Factors Predicting 30-Day Readmission of Substance Users With Acute Pancreatitis

3D rendering of human anatomy showing pancreas highlighted in red

Alcohol and opioid use are established risk factors for recurrent pancreatitis, but the effect of other substance use after an episode of acute pancreatitis has been unclear.

Brigham and Women’s Hospital researchers recently conducted the first comprehensive study on healthcare utilization and readmission among U.S. patients with acute pancreatitis who use opioids, marijuana, or a combination of recreational drugs. Vivek Kumar, MD, an attending in the Division of General Internal Medicine and Primary Care, Julia McNabb-Baltar, MD, MPH, an attending in the Division of Gastroenterology, Hepatology and Endoscopy, and colleagues report in Digestive Diseases and Sciences on several factors that predicted 30-day readmission in this population.

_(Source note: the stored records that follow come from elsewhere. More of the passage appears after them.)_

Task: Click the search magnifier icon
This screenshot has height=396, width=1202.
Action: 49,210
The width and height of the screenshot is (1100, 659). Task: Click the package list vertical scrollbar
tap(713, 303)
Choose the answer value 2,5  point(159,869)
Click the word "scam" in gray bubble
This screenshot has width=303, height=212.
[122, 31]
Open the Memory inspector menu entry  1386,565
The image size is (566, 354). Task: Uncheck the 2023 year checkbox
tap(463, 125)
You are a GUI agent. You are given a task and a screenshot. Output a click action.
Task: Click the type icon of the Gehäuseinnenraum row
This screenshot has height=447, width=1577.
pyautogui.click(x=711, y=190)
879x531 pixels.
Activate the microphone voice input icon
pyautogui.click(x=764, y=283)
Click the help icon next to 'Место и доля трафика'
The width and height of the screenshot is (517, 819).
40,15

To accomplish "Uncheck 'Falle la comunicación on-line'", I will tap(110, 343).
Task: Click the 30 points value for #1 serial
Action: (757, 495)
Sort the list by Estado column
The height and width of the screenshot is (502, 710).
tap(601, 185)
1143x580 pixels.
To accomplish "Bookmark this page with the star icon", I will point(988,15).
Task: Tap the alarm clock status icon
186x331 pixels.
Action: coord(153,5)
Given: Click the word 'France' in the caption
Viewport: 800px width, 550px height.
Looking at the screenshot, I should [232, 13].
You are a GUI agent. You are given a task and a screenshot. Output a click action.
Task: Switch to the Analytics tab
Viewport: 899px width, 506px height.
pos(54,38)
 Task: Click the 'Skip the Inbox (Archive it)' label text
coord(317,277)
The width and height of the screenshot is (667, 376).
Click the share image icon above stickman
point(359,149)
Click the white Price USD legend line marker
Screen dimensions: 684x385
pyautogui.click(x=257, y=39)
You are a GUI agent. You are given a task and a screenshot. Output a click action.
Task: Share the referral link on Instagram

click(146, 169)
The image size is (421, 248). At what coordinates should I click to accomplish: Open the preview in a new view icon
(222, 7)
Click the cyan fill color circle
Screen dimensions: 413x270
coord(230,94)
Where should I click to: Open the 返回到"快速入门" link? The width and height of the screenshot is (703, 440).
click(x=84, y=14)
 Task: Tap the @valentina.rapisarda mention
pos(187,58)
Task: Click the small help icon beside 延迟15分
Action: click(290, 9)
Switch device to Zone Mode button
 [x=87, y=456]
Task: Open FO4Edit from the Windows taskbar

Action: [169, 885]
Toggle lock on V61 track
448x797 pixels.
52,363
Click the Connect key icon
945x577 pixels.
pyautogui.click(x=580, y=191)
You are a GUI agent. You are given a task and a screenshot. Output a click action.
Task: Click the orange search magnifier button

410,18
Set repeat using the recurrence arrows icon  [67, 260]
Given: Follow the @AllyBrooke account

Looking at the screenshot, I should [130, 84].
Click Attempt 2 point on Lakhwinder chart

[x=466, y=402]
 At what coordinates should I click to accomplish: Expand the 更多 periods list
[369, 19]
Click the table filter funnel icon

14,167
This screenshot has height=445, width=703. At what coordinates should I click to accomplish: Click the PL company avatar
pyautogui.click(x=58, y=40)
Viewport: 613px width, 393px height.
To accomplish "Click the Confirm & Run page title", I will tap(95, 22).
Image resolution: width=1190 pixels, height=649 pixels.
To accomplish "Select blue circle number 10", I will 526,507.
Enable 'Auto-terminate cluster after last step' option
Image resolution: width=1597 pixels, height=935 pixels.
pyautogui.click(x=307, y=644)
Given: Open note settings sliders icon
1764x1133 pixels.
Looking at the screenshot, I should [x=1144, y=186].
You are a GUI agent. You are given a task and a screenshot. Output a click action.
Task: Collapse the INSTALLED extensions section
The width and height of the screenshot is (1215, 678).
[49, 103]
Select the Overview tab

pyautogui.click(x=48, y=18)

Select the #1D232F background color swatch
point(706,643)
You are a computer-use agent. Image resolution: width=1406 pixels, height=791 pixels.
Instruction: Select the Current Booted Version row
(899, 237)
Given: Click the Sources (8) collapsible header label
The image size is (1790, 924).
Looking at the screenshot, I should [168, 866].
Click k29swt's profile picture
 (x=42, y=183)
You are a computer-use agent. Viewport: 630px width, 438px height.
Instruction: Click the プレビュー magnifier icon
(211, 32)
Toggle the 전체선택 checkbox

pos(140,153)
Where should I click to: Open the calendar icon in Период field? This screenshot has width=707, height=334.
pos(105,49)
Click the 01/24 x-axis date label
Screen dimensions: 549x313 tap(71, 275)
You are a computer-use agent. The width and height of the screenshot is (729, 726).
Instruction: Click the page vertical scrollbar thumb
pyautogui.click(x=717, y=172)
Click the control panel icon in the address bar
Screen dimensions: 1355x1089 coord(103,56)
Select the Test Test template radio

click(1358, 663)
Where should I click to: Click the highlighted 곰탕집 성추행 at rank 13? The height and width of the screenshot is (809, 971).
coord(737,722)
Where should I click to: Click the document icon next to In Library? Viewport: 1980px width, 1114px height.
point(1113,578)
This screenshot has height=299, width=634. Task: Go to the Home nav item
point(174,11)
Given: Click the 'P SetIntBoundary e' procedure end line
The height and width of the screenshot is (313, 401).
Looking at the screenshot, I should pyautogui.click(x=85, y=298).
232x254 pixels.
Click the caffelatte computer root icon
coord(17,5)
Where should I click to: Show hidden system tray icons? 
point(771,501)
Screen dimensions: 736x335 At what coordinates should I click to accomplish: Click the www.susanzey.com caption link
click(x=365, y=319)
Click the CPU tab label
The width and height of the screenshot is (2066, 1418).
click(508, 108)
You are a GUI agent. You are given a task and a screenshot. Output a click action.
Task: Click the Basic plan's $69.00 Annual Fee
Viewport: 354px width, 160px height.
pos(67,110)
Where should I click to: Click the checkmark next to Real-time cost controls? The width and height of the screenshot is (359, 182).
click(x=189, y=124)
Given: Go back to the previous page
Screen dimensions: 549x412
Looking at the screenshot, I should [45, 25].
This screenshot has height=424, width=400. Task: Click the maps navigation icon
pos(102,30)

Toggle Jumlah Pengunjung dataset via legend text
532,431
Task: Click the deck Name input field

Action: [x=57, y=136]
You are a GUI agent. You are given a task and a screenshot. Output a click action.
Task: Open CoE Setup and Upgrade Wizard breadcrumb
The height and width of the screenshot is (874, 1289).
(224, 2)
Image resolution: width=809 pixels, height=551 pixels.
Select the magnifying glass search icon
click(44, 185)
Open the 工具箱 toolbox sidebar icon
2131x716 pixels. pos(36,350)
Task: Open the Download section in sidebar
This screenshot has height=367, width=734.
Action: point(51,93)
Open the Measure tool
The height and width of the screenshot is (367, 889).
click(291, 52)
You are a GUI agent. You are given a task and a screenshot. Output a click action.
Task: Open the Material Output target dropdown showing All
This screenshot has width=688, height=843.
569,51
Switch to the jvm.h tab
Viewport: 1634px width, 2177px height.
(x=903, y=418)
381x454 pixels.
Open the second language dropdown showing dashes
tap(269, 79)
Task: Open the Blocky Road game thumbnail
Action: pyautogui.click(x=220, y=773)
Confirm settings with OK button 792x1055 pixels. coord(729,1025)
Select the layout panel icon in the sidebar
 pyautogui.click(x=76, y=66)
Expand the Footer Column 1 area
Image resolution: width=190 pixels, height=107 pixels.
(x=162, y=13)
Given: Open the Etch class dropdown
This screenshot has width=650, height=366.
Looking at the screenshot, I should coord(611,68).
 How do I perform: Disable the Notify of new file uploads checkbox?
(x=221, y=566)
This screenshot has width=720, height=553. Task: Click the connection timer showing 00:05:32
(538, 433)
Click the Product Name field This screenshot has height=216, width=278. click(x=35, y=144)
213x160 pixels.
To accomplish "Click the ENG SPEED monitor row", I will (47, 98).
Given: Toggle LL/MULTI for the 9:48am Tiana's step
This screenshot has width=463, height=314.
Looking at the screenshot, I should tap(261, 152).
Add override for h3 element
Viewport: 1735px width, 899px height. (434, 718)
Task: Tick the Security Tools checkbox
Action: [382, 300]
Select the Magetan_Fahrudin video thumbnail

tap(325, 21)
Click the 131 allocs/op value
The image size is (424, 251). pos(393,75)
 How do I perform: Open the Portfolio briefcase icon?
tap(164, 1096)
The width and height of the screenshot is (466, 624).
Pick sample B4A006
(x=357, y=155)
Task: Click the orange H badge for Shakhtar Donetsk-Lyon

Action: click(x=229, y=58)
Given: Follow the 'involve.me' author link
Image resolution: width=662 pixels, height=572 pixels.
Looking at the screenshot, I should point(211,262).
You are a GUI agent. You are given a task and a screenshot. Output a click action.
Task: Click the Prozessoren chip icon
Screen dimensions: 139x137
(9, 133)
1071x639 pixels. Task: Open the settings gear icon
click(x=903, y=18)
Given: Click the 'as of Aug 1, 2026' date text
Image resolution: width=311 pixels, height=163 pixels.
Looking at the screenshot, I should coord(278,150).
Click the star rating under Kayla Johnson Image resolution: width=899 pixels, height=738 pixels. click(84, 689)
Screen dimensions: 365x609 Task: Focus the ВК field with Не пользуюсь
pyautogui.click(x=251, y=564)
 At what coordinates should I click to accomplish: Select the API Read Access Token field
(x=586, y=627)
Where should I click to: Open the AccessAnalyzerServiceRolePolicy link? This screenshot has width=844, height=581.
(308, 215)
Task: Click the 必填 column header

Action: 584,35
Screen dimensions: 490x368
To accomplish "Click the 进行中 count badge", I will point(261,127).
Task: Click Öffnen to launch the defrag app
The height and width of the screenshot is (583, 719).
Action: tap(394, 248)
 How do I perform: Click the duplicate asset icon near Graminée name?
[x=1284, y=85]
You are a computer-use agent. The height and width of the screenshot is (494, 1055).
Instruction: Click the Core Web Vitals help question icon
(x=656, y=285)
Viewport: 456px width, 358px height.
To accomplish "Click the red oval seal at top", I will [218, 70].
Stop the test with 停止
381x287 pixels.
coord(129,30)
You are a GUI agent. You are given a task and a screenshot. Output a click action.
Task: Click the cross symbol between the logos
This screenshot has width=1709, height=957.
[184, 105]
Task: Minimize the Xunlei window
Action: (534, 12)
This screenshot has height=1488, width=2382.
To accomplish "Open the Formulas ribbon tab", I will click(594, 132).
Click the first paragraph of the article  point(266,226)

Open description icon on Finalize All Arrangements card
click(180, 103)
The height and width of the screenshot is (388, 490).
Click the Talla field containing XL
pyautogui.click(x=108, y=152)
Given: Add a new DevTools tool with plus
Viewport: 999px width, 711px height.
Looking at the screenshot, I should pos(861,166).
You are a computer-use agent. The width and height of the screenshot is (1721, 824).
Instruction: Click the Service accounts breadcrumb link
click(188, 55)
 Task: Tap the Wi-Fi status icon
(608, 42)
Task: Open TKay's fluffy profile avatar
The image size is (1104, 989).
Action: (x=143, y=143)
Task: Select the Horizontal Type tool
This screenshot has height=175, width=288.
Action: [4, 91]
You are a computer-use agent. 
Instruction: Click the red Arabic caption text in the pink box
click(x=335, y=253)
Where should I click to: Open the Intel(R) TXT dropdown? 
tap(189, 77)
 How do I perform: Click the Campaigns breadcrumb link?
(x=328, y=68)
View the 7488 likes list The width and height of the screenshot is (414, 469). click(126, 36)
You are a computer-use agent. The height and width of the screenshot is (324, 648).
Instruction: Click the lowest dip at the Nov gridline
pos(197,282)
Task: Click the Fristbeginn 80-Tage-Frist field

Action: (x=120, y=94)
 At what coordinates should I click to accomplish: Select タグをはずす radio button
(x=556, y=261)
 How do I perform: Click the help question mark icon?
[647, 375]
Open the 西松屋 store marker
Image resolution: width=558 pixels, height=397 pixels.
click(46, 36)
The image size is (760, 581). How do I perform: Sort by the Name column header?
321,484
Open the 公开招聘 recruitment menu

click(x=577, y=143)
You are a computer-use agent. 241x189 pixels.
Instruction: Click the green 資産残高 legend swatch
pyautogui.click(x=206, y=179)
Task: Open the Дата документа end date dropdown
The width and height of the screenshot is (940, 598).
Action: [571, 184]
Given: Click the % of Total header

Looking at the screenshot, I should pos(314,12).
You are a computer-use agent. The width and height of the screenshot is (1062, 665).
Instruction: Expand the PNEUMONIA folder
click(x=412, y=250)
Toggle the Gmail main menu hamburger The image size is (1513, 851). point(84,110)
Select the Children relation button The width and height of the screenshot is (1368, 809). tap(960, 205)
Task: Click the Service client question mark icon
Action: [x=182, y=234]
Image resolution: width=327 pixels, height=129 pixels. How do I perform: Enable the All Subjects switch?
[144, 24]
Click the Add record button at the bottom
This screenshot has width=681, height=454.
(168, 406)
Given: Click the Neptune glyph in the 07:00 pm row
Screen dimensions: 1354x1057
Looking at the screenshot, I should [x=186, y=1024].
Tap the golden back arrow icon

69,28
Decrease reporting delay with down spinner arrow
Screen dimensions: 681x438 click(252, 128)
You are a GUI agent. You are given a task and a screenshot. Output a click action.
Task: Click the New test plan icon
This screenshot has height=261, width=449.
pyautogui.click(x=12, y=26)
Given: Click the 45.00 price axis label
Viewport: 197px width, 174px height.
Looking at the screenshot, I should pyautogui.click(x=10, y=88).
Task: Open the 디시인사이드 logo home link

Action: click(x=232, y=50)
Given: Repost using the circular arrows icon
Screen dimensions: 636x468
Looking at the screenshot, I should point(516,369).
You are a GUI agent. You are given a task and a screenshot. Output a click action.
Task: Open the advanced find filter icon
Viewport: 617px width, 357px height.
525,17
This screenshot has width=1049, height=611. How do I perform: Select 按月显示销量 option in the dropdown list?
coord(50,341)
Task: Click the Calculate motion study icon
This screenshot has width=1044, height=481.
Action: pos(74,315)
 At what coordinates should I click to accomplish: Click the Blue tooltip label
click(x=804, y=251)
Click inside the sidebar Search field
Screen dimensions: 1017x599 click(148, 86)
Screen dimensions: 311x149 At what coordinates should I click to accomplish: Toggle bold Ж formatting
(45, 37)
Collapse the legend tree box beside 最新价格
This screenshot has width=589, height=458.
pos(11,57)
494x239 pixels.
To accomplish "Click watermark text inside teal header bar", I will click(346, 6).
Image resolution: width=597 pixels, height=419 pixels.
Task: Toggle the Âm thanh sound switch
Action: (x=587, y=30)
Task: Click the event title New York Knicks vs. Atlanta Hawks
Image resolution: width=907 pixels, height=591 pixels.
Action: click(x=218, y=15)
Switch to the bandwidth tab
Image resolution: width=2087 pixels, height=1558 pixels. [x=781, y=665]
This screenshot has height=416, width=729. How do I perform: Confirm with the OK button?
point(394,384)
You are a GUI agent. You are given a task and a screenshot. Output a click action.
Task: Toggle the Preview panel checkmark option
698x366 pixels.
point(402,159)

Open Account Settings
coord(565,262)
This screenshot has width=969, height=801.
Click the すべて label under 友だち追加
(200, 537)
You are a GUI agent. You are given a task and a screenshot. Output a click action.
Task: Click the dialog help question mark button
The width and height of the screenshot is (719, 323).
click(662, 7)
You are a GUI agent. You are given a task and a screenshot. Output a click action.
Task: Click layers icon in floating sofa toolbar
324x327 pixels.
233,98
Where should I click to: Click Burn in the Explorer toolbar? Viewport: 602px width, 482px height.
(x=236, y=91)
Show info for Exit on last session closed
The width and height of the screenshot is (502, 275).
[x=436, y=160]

Using the Nationwide Readmission Database, the researchers identified 25,795 adults who were hospitalized in 2017 with a principal diagnosis of acute pancreatitis and had one or more diagnosis codes indicating substance use. They searched codes for alcohol, opioids, cannabis, cocaine, sedatives, other stimulants, other hallucinogens, other psychoactive drugs, inhalants, and miscellaneous.

The team excluded patients with only alcohol use because an earlier Digestive Diseases and Sciences paper reported on the readmission risk in alcohol-related pancreatitis.

Characteristics of the Cohort

The demographics of the cohort were concordant with those of substance users in the U.S.: male predominance (63%), Medicaid as the primary insurer for 39%, low income (65% had household income ≤$55,999 according to zip code), and 95% resided in an urban location. The mean age was 44.

67% of patients used a combination of substances, 18% used only opioids, and 15% used only cannabis. During the index hospitalization, 8% of patients left against medical advice.

Primary Outcome

The primary outcome measure was the 30-day readmission rate, defined as an unplanned hospital readmission for any non-traumatic cause. Of the 25,686 patients discharged alive after their index hospitalization, 3,752 were readmitted within 30 days, a rate of 15%.

Comparison of Index Admissions and Readmissions

Several outcomes were significantly worse during readmissions than during index hospitalizations:

  • In-hospital mortality—0.42% during index hospitalizations vs. 0.81% during readmissions (P=0.02)
  • Rates of acute cardiac failure—1.3% vs. 2.34% (P<0.001)
  • Rates of shock—0.39% vs. 0.91% (P=0.003)
  • Need for endoscopic retrograde cholangiopancreatography—2.85% vs. 3.88% (P=0.03)
  • Mean length of stay—4.51 vs. 4.75 days (P=0.04)

The total length of hospitalization for patients readmitted within 30 days was 17,801 days, adding a total hospitalization cost of $36 million and total hospitalization charges of $150 million.

Predictors of 30-Day Readmission

Factors that independently predicted a higher risk of 30-day readmission were:

  • Chronic pancreatitis—OR, 1.95
  • Self-discharge against medical advice—OR, 1.62
  • Treatment at the highest-volume centers—OR, 1.41
  • Charlson comorbidity index ≥2—OR, 1.18
  • Increasing length of stay—OR, 1.01
  • More severe disease on discharge—OR, 1.44

Two factors were associated with lower odds of readmission:

  • Female gender—OR, 0.71
  • Private insurance—OR, 0.82

Decreasing the Risk of Readmission

Not all of these risk factors for 30-day readmission are modifiable. However, they can be used to identify which substance users with acute pancreatitis are likely to be rehospitalized and require more meticulous discharge planning.